The incidences of AEs and serious AEs were not higher for patients lost to follow-up after visit 2 than those of patients who completed the study. These results validate our tolerability data and minimize the role of AEs in patients' failure to adhere to the treatment regimen. Sustained reassurance and education are essential in optimizing patients' compliance in the primary care setting.

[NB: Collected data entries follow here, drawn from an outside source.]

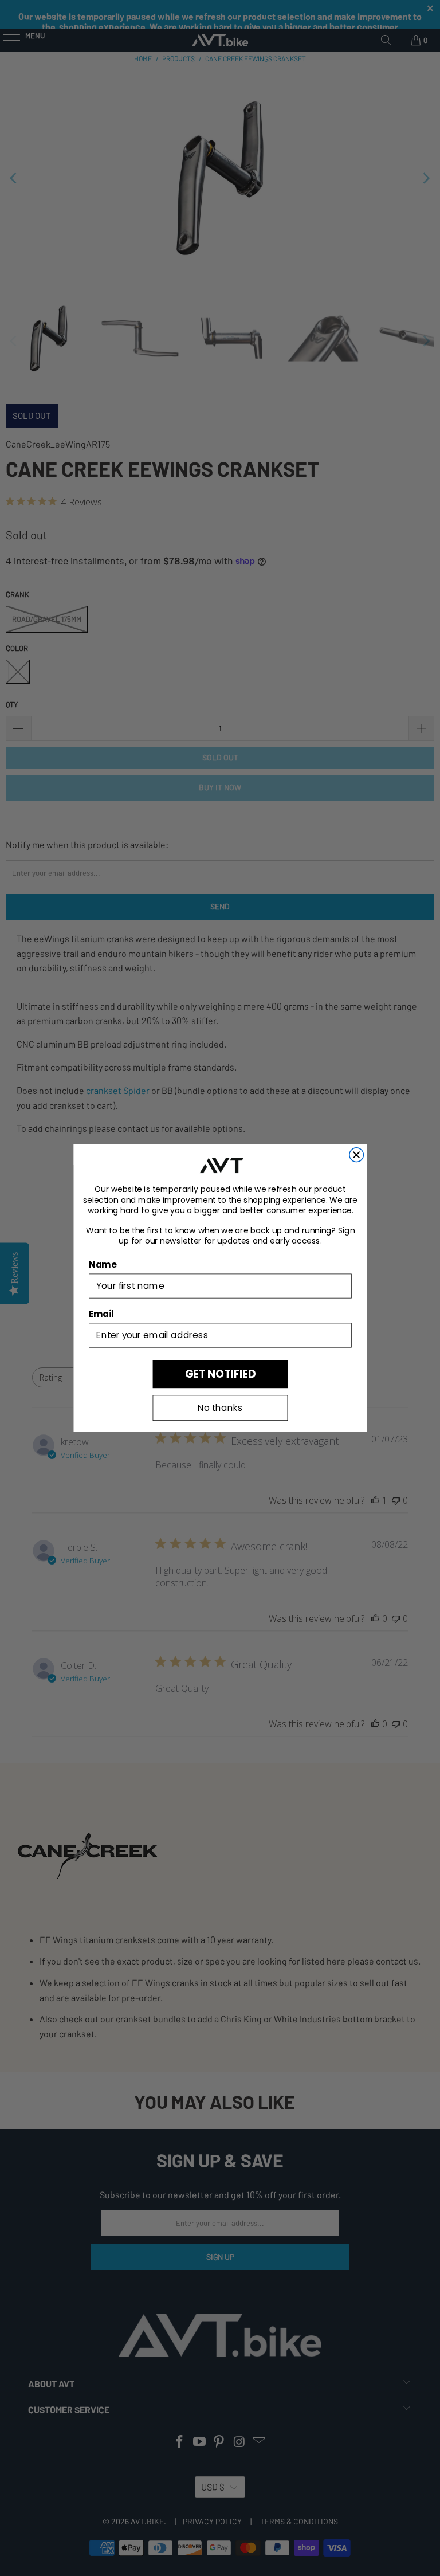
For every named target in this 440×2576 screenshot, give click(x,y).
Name (102, 1264)
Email (101, 1314)
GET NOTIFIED (220, 1374)
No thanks (219, 1408)
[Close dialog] (356, 1155)
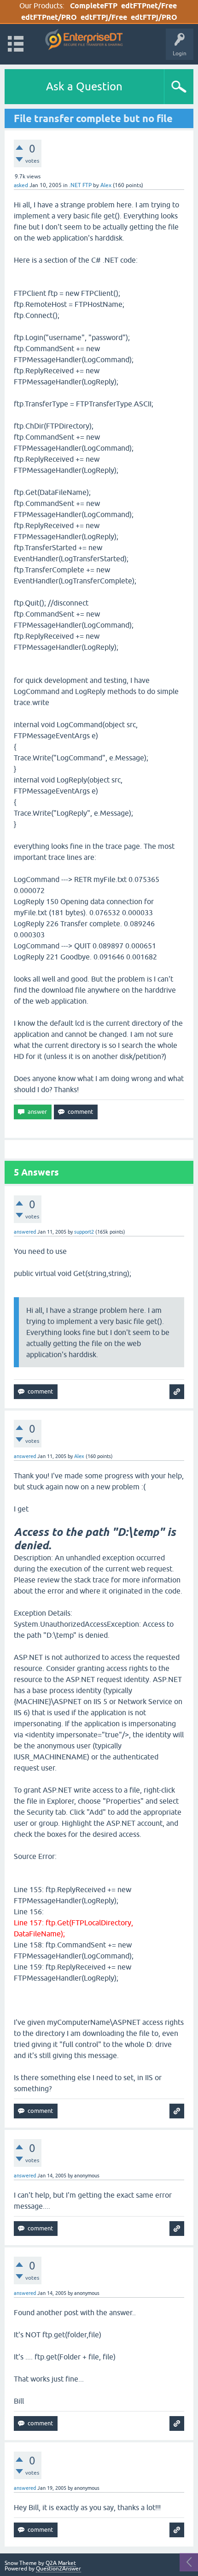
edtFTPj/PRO (154, 17)
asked (21, 185)
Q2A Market (61, 2563)
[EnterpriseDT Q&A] (84, 40)
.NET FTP (80, 185)
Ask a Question (84, 86)
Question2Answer (58, 2568)
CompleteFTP (93, 5)
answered (25, 1232)
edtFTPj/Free (104, 17)
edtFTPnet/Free (149, 5)
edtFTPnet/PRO (49, 17)
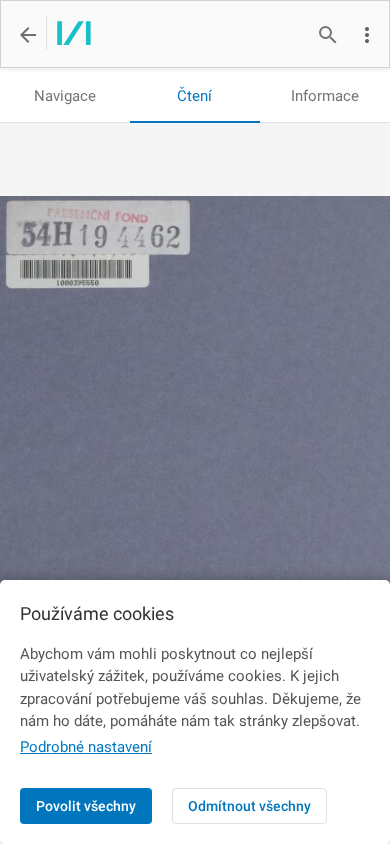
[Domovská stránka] (68, 35)
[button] (367, 35)
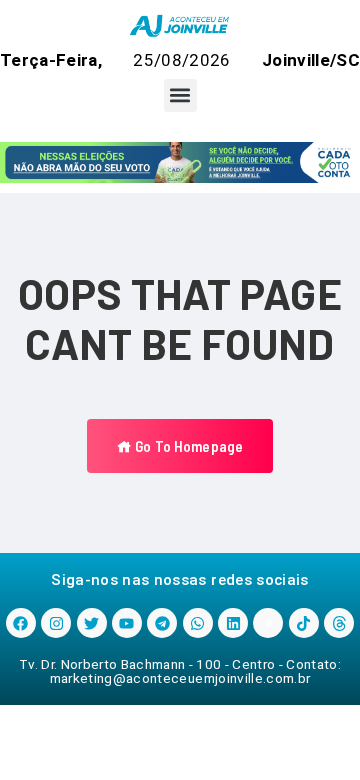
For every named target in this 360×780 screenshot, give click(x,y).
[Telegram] (162, 623)
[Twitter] (92, 623)
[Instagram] (56, 623)
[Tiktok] (304, 623)
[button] (180, 95)
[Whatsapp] (198, 623)
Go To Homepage (187, 446)
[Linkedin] (233, 623)
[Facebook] (21, 623)
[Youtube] (127, 623)
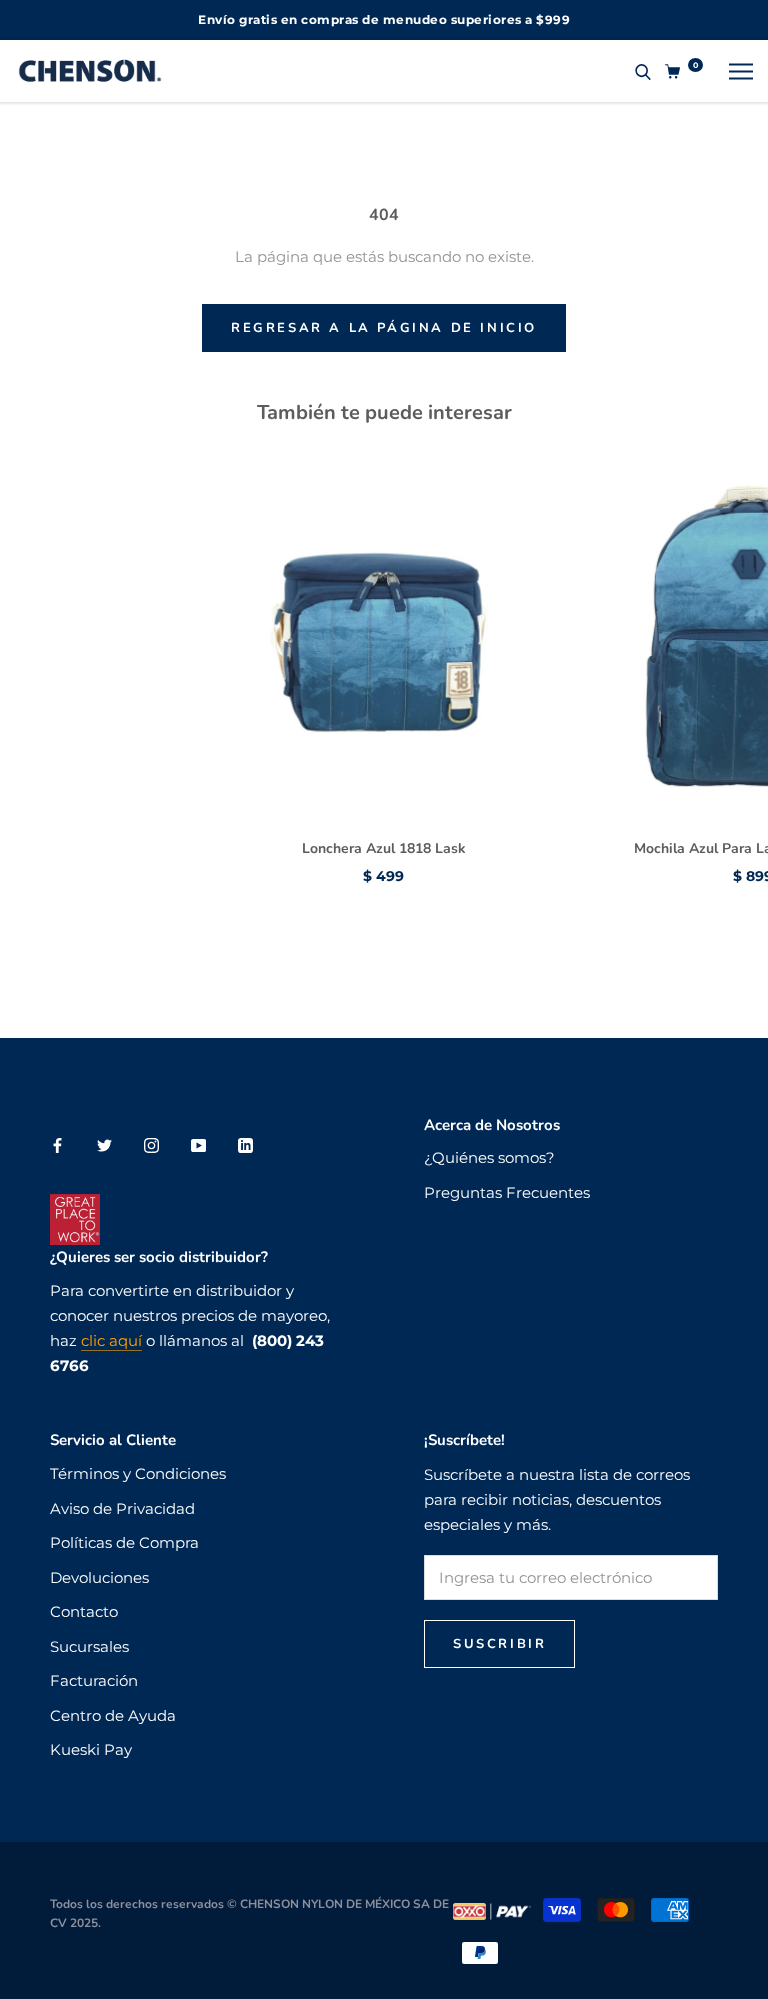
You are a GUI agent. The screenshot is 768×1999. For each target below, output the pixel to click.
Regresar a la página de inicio (384, 328)
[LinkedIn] (245, 1145)
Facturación (94, 1680)
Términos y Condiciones (138, 1473)
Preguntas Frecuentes (507, 1192)
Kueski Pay (91, 1749)
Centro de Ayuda (113, 1715)
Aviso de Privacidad (122, 1508)
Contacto (84, 1611)
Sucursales (89, 1646)
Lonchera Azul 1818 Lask (384, 848)
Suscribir (499, 1644)
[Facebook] (57, 1145)
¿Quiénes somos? (489, 1157)
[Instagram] (151, 1145)
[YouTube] (198, 1145)
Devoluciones (99, 1577)
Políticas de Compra (124, 1542)
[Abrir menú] (741, 71)
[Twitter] (104, 1145)
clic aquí (111, 1340)
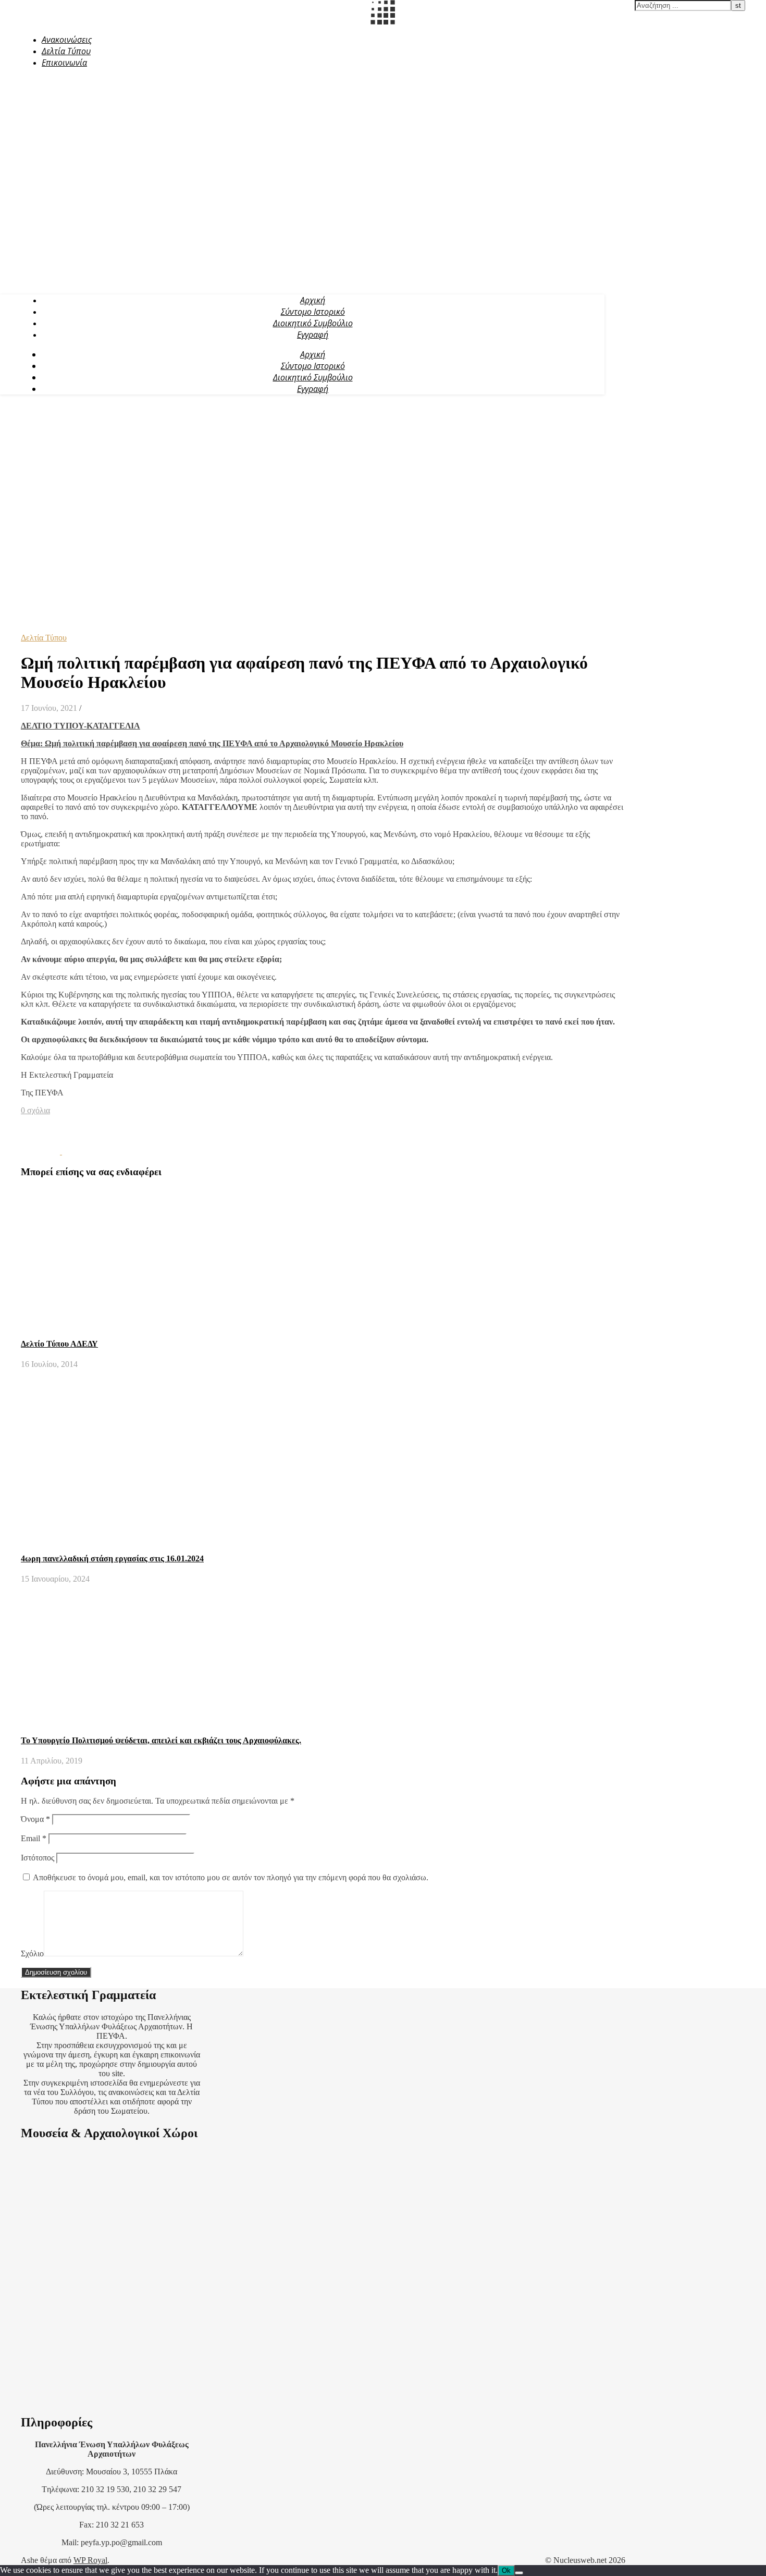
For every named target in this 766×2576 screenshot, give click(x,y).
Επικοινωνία (64, 62)
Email (33, 1838)
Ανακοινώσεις (67, 39)
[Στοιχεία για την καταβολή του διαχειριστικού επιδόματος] (41, 1151)
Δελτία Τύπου (66, 51)
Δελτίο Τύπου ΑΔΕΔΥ (59, 1343)
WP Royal (90, 2560)
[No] (519, 2572)
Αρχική (312, 300)
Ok (506, 2570)
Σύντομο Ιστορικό (313, 311)
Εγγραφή (312, 334)
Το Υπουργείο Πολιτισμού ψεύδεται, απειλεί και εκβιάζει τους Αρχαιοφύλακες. (161, 1740)
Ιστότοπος (37, 1857)
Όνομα (35, 1819)
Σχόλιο (32, 1953)
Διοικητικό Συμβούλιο (313, 323)
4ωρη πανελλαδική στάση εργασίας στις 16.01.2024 (112, 1558)
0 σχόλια (35, 1110)
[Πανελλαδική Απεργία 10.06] (81, 1151)
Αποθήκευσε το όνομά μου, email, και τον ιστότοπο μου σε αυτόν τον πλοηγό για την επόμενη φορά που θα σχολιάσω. (230, 1877)
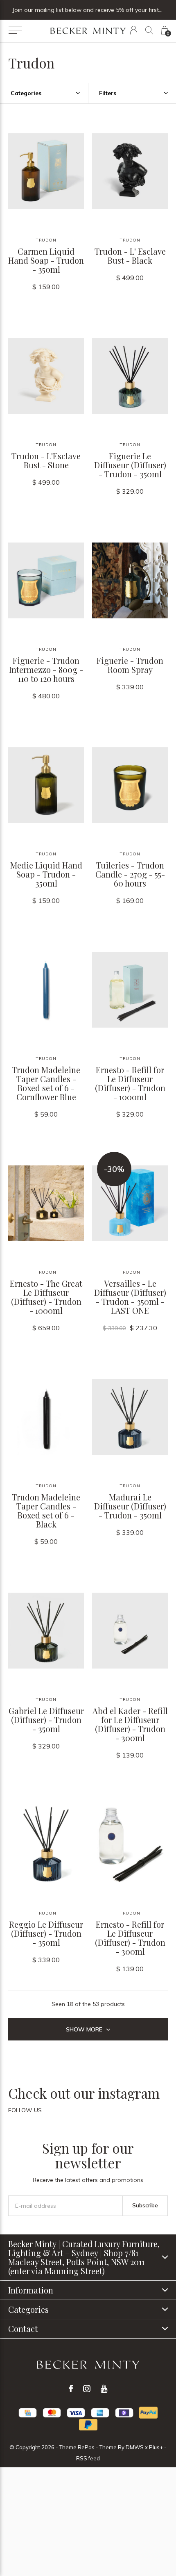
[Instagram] (86, 2388)
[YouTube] (104, 2388)
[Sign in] (133, 30)
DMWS (135, 2447)
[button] (15, 30)
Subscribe (145, 2205)
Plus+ (156, 2447)
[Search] (149, 30)
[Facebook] (71, 2388)
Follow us (25, 2110)
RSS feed (88, 2458)
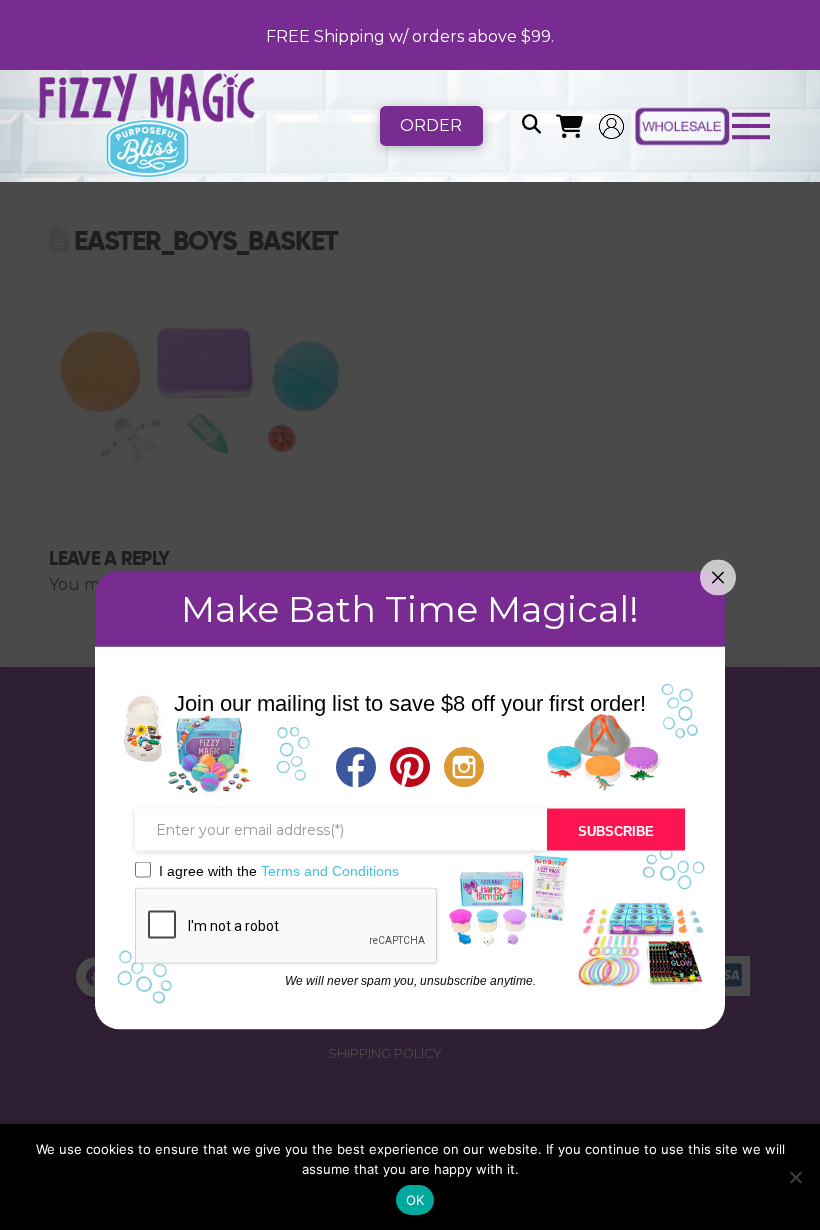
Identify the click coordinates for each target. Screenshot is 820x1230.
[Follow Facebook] (356, 769)
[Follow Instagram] (464, 769)
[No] (795, 1177)
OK (415, 1200)
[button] (531, 126)
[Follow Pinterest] (410, 769)
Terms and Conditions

The CHEAP study analyzed data only from those patients who attended the scheduled follow-up study visits. When a patient did not comply with the study visits, data could not be collected and analyzed, no matter how high the dropout potential. The bias related to dropouts in the study was unavoidable.

Conclusions

In this study population, the use of atorvastatin in the primary care setting was associated with high achievement rates of the SEA LDL-C goals and with a substantial decrease in TG levels. In addition, a considerable increase in HDL-C levels occurred. Tolerability with atorvastatin was reported to be excellent or good by most of the patients and PCPs, respectively. The incidence of serious AEs was minimal, as reported by both patients and PCPs.